Security Council composition
- Permanent members: China; France; Russia; United Kingdom; United States;
- Non-permanent members: Botswana; Chile; Egypt; Guinea-Bissau; Germany; Honduras; Indonesia; Italy; South Korea; Poland;

= United Nations Security Council Resolution 1050 =

United Nations Security Council resolution 1050, adopted unanimously on 8 March 1996, after recalling all previous resolutions on Rwanda, the Council discussed arrangements for the withdrawal of the United Nations Assistance Mission for Rwanda (UNAMIR).

The Security Council stressed the importance of safe and voluntary return of refugees and national reconciliation, and of the Government of Rwanda to promote confidence, security and trust. Conference were held in Cairo and Addis Ababa concerning the refugee crisis, and the Council stressed the importance of a regional conference to address the issue. All countries were urged to co-operate with the Commission of Inquiry established in Resolution 1013 (1995) and with the human rights operation in Rwanda. The Council remained convinced that the United Nations continue to play a role in the country.
──────────
#### PROBLEM REQUIREMENTS:
Rewrite the paragraph of the Resolution 1050 article that begins "The Security Council stressed the importance" as a brief bulleted list that keeps its main facts. Use only the article on Resolution 1050 above.
──────────
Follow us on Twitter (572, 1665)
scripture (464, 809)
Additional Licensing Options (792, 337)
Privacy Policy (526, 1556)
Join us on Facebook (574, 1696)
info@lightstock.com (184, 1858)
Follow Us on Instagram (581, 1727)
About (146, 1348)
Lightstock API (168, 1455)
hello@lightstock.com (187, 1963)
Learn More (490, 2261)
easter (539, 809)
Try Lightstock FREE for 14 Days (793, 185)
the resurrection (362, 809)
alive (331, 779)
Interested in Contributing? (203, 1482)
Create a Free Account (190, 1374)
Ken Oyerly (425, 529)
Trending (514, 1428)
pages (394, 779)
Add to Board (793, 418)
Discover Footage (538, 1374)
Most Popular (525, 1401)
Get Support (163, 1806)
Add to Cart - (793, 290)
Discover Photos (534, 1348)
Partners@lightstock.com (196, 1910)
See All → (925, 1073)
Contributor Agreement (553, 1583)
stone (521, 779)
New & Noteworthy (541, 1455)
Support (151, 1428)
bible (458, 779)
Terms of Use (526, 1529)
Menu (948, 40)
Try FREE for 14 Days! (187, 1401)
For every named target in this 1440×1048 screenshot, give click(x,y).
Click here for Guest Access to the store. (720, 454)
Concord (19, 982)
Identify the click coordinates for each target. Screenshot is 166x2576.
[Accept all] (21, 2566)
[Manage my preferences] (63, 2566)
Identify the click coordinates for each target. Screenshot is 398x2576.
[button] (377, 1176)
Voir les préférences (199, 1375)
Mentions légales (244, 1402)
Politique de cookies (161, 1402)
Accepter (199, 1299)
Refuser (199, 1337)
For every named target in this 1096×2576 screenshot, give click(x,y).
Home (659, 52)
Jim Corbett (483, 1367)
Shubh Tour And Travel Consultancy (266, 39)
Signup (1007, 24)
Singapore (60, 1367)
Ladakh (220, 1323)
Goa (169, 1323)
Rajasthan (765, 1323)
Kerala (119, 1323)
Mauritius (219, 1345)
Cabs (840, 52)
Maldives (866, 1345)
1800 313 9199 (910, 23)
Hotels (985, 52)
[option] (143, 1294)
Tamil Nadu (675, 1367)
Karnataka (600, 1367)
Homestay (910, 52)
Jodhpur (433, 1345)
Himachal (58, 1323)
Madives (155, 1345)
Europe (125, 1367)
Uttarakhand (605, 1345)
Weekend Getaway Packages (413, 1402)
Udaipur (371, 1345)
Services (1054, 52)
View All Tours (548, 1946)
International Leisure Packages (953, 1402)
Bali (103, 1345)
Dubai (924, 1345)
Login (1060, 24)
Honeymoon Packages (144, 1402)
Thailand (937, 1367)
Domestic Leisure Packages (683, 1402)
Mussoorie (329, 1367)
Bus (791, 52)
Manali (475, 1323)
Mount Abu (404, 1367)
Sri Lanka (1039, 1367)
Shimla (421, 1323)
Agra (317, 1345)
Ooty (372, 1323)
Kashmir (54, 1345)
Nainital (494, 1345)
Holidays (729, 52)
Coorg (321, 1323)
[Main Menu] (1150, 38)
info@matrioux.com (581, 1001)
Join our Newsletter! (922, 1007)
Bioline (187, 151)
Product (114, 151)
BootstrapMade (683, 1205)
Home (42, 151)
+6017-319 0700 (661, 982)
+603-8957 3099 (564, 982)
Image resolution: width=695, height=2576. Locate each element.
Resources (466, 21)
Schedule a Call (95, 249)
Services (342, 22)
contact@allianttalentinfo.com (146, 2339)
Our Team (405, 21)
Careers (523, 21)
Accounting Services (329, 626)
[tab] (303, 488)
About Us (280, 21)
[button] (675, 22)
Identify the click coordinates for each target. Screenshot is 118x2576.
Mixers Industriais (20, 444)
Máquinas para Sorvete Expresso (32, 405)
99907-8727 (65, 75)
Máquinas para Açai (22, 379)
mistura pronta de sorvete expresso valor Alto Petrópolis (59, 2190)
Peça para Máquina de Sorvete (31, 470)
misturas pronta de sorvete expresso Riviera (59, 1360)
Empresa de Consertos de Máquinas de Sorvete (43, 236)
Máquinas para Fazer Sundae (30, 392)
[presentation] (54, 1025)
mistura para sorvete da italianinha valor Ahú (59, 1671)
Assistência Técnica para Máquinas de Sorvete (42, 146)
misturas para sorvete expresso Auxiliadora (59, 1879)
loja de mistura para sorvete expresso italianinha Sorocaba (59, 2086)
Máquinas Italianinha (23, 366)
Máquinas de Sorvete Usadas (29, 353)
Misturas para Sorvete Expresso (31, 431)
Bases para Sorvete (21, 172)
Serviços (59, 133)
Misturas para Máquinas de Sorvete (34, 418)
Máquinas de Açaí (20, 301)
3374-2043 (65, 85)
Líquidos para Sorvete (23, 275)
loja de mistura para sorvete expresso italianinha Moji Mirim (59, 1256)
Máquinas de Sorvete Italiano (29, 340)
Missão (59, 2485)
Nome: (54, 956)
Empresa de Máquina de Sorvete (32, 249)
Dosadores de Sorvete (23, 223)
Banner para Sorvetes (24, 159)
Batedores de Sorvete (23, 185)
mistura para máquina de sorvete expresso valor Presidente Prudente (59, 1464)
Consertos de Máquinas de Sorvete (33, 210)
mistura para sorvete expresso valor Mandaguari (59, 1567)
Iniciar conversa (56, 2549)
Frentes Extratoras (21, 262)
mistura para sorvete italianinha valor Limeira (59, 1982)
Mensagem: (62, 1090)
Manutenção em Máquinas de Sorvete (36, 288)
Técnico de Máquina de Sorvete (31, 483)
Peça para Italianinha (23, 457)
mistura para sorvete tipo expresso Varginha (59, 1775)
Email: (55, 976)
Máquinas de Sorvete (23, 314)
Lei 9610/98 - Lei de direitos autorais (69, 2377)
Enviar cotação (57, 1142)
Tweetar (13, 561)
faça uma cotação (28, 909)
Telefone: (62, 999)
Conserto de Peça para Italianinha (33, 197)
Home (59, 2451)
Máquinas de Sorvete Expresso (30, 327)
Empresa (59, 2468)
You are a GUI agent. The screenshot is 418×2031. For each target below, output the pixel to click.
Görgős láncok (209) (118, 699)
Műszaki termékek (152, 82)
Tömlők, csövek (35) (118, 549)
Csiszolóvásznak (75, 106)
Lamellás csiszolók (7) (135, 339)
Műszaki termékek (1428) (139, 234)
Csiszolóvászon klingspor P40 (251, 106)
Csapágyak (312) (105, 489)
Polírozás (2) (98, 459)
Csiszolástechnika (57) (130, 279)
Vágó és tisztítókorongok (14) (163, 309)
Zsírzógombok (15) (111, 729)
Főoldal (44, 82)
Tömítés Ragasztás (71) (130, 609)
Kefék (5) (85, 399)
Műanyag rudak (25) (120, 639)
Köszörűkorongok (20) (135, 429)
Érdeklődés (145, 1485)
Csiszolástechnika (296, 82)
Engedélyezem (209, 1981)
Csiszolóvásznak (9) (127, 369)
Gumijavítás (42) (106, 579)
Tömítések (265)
──────────
#### TASK SOLUTION:
- The Council stressed the safe, voluntary return of refugees and national reconciliation.
- It stressed the Rwandan Government's role in promoting confidence, security and trust.
- Conferences on the refugee crisis took place in Cairo and Addis Ababa, and the Council stressed the importance of a regional conference.
- All countries were urged to co-operate with the Commission of Inquiry set up in Resolution 1013 (1995) and with the human rights operation in Rwanda.
- The Council remained convinced that the United Nations should continue to play a role in Rwanda.